++++ DATA SECTION ++++
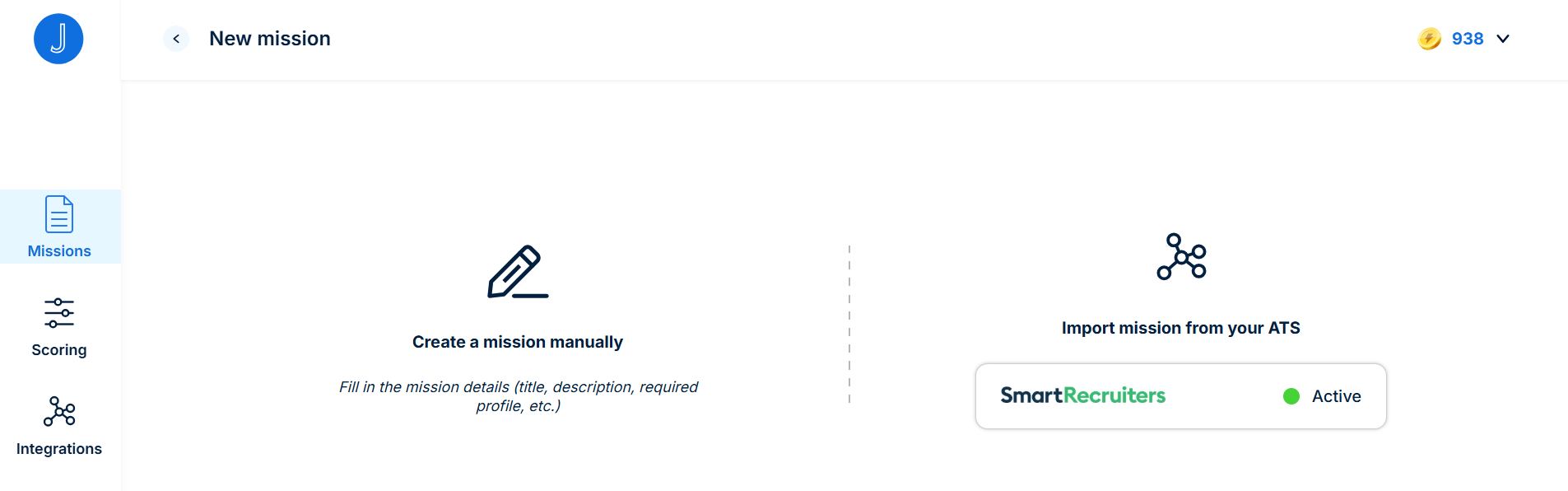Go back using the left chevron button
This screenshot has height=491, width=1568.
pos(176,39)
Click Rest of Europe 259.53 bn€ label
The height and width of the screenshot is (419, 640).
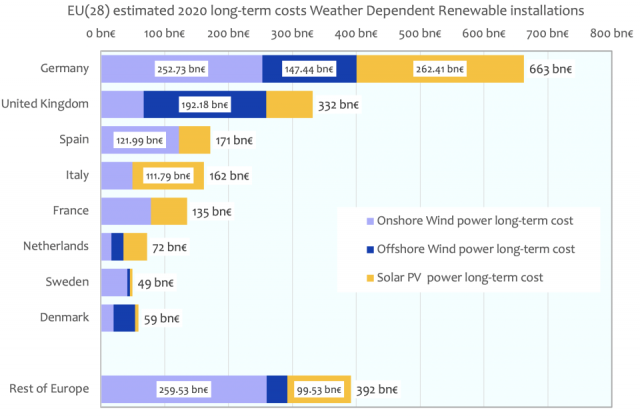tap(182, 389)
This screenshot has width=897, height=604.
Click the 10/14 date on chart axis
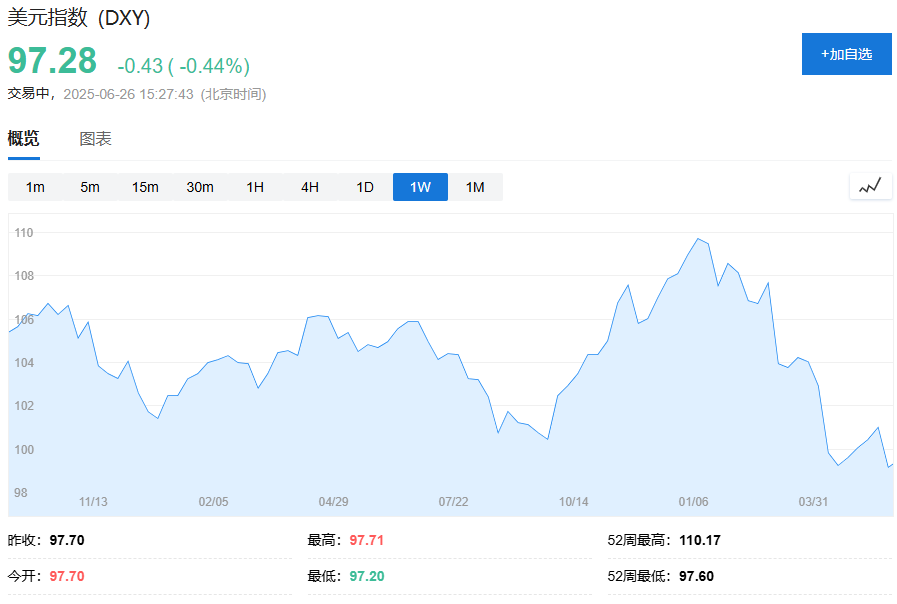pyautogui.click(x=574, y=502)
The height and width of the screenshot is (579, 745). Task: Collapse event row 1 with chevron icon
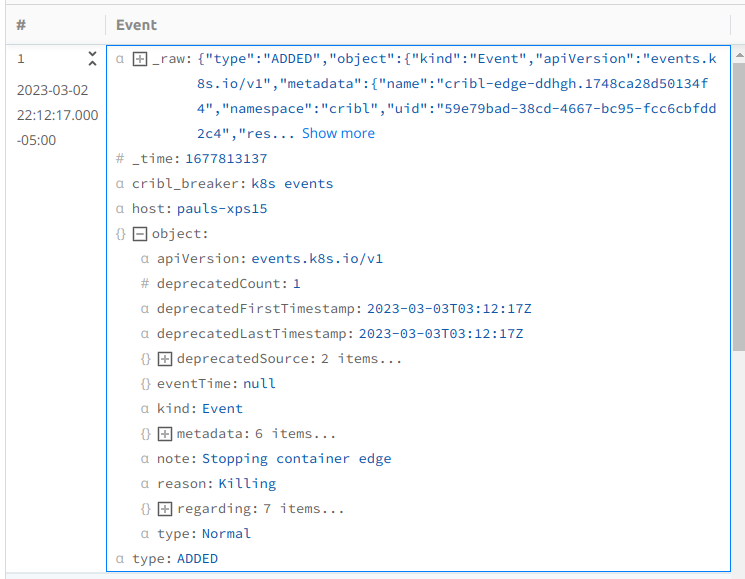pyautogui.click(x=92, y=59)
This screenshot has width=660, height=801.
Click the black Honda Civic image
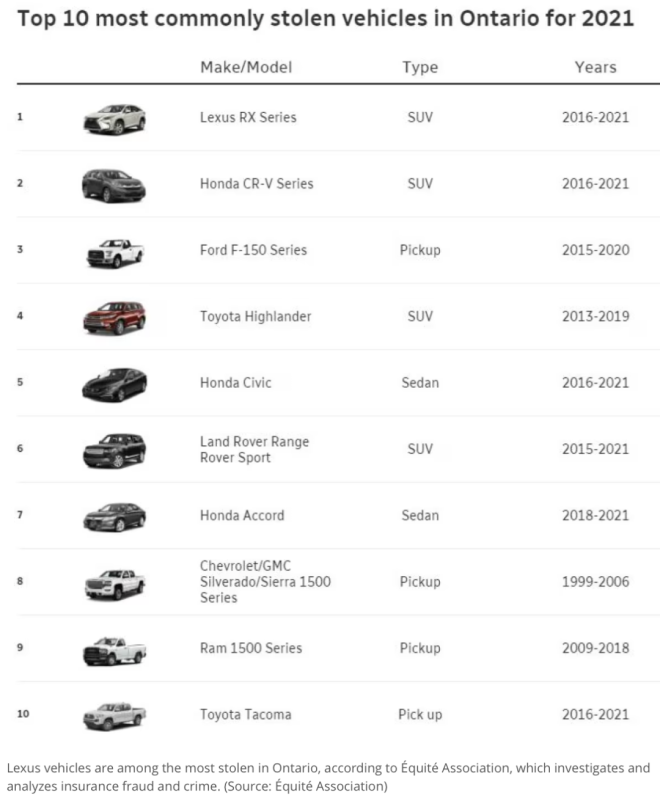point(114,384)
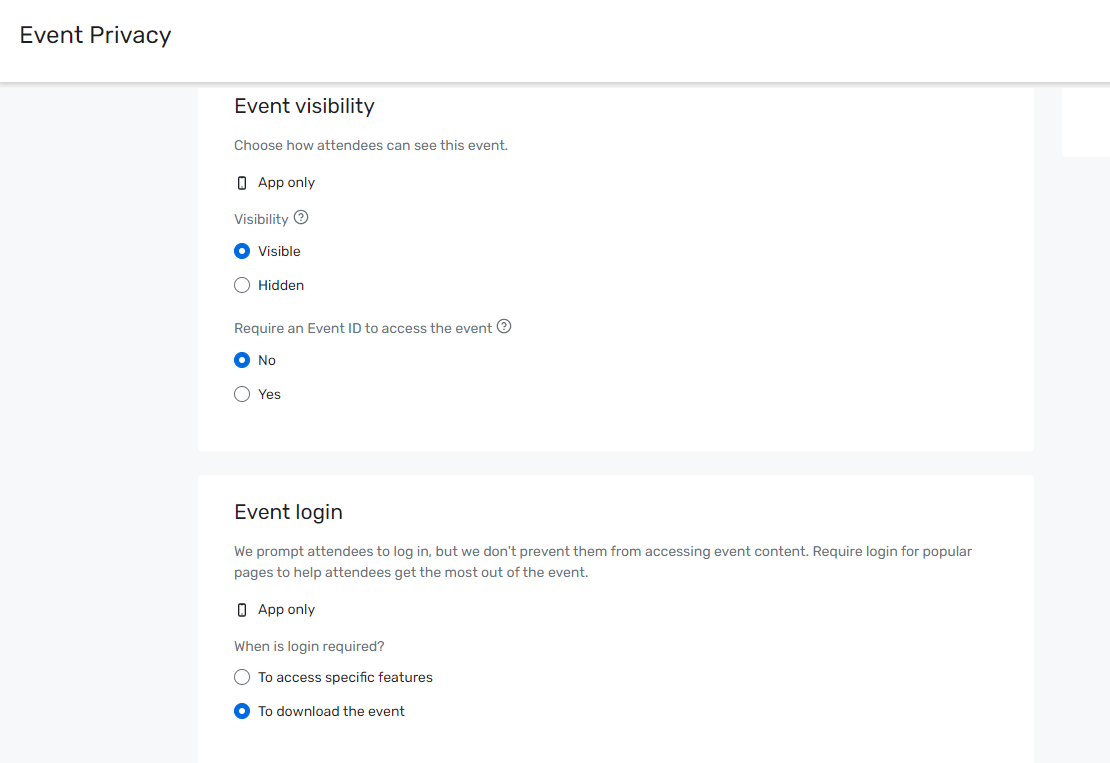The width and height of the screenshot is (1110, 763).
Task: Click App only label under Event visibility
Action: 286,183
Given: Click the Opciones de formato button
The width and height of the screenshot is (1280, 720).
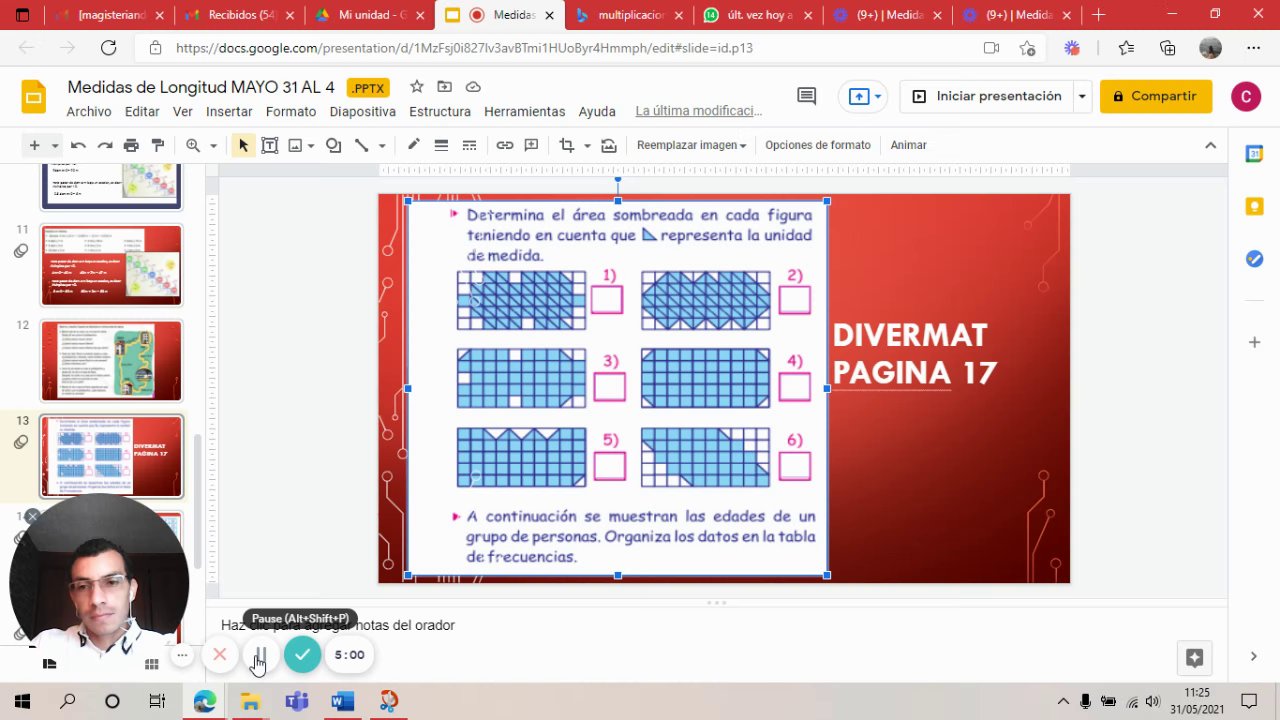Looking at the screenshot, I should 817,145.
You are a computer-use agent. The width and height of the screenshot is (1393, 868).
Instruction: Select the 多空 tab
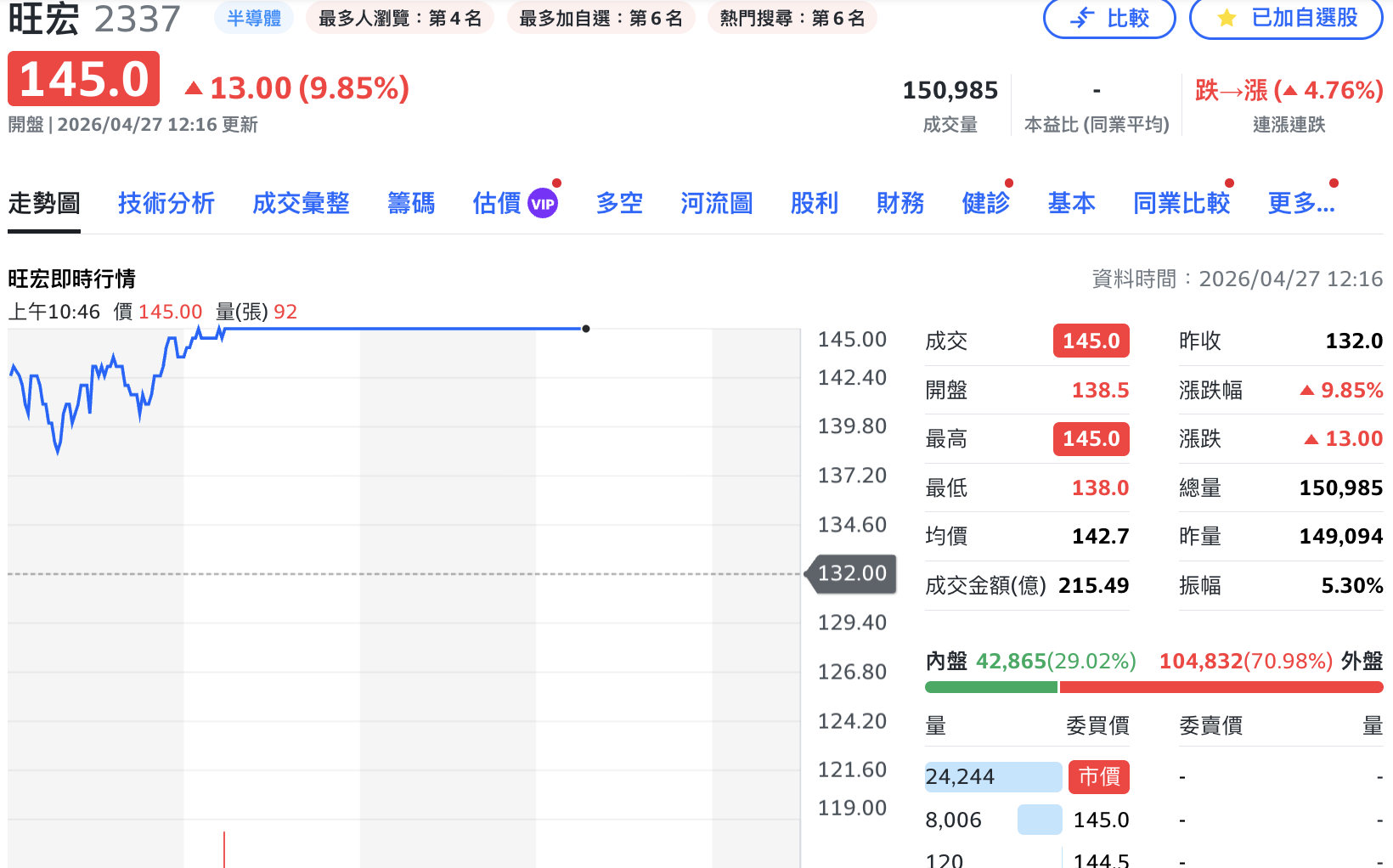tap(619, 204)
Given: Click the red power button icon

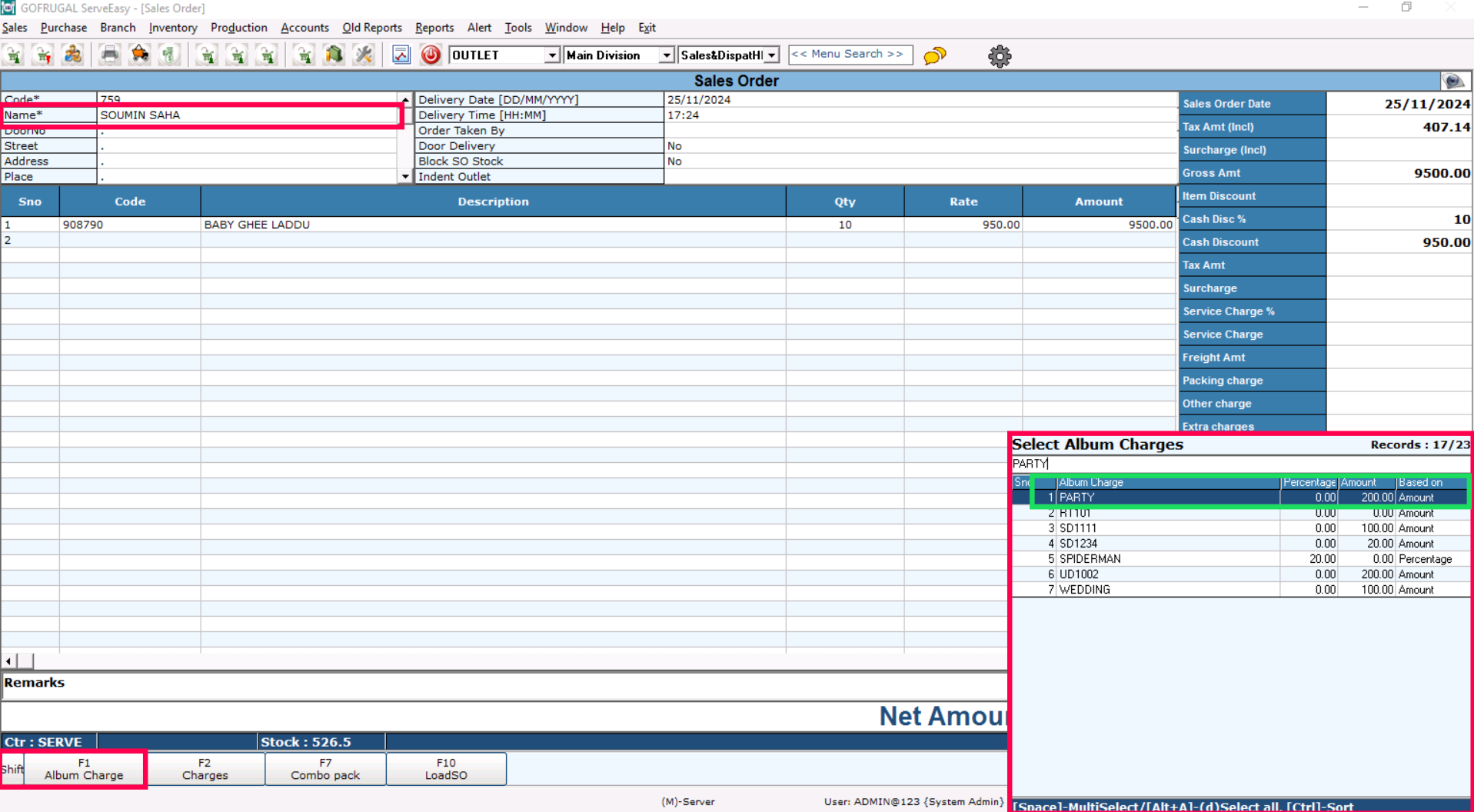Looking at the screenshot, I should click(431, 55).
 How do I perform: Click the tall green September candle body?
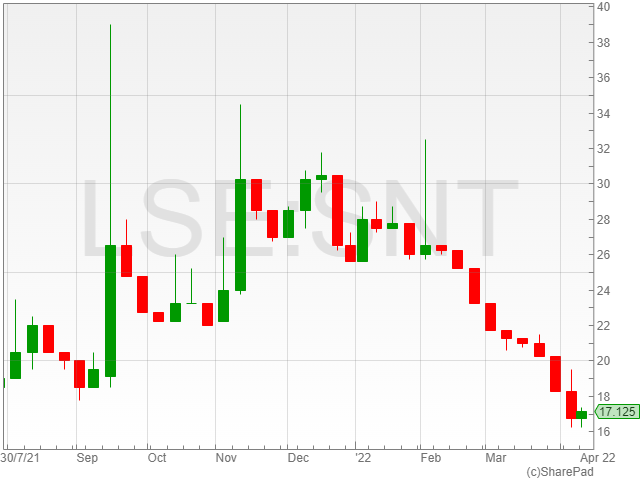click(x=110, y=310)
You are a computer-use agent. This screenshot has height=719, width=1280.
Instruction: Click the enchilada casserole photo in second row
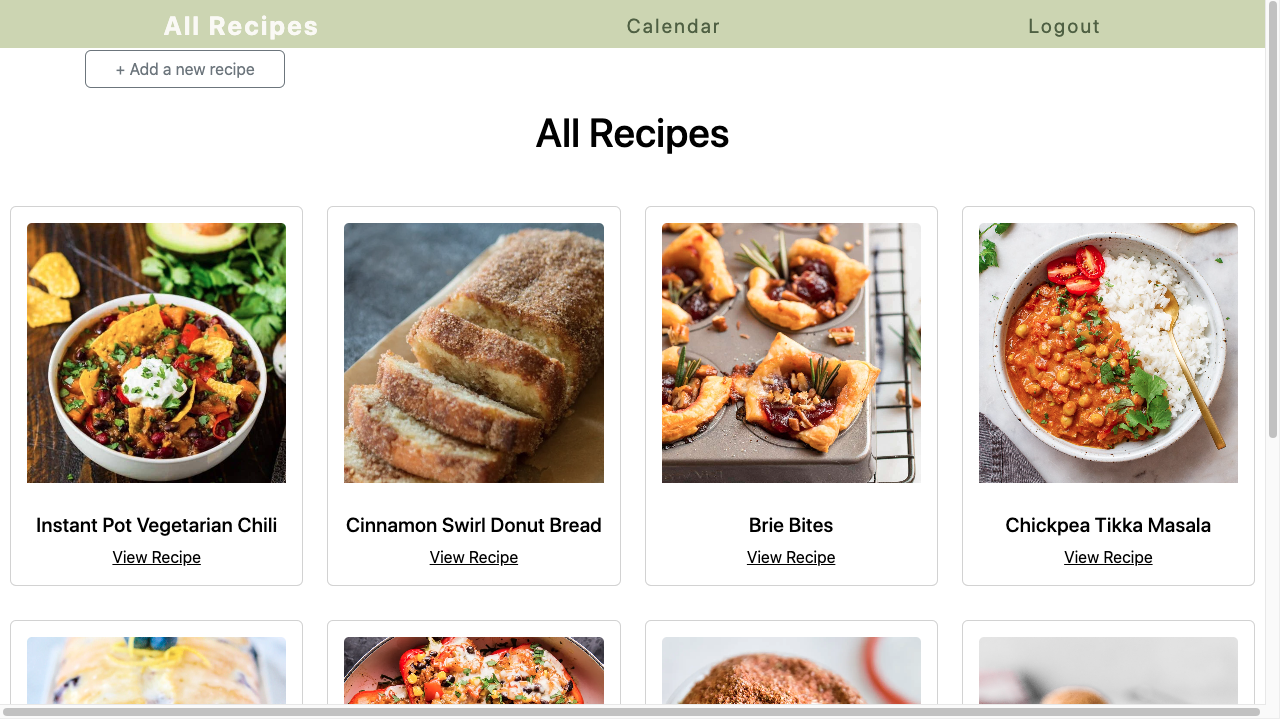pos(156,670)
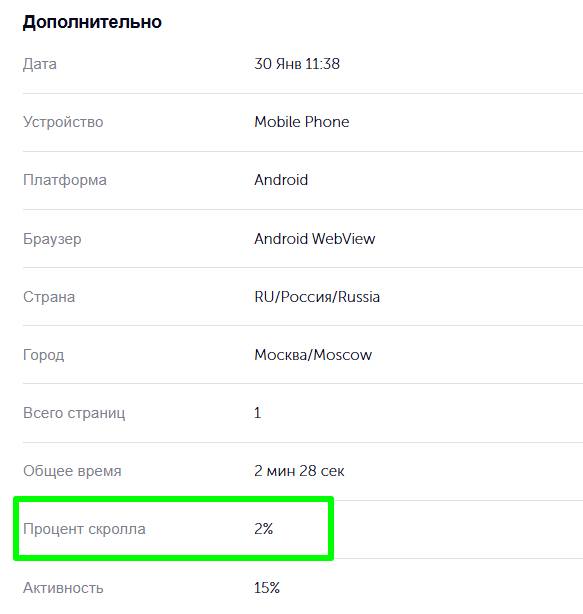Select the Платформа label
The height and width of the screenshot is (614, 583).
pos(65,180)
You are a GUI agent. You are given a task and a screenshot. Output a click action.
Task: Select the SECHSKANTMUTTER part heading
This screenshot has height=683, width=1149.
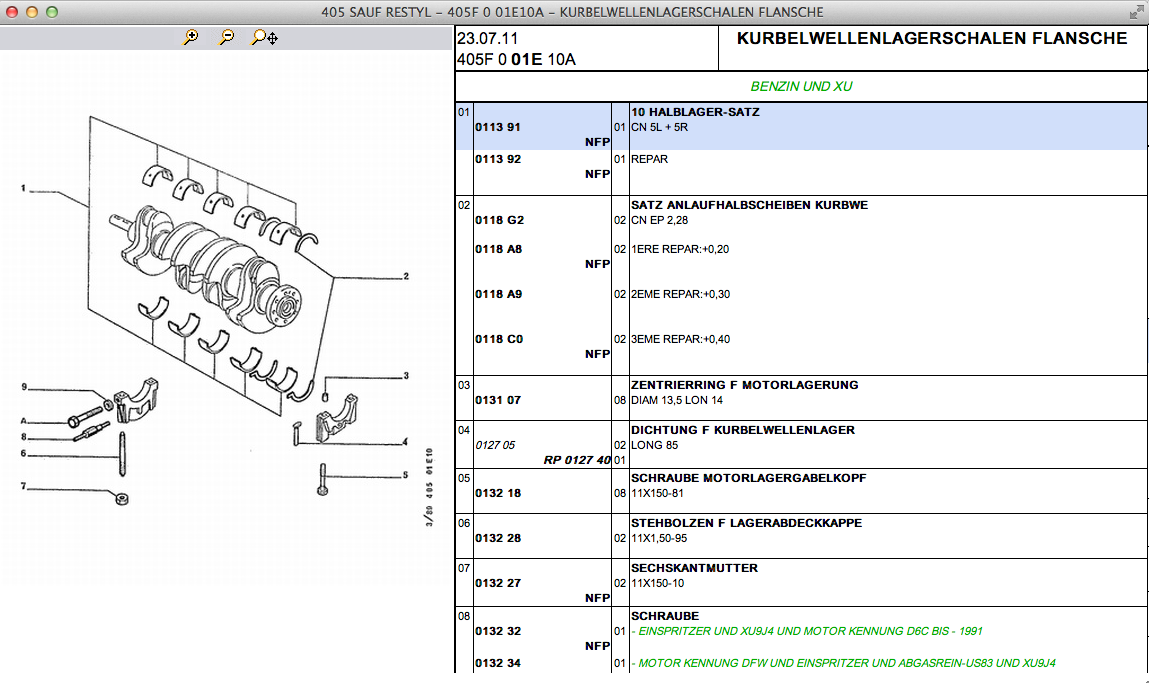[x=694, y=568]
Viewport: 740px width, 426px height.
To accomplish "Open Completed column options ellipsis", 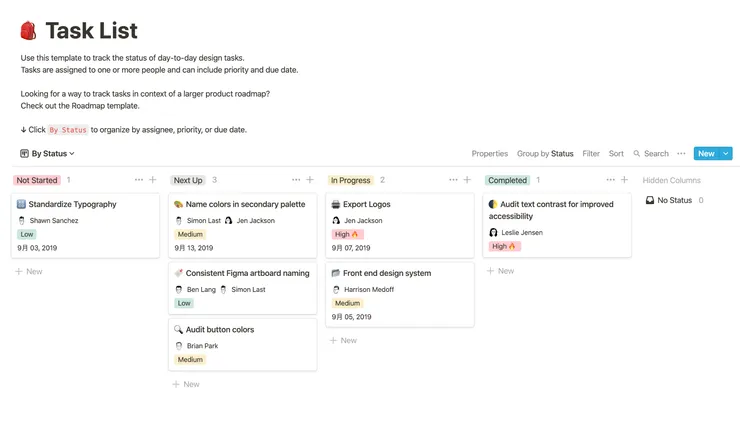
++++
TASK ITEM
Copy each line of the data above that holds "computer".

OUTPUT
You are a computer-use agent. The width and height of the screenshot is (1393, 868).
You are a computer-use agent. This screenshot has height=719, width=1280.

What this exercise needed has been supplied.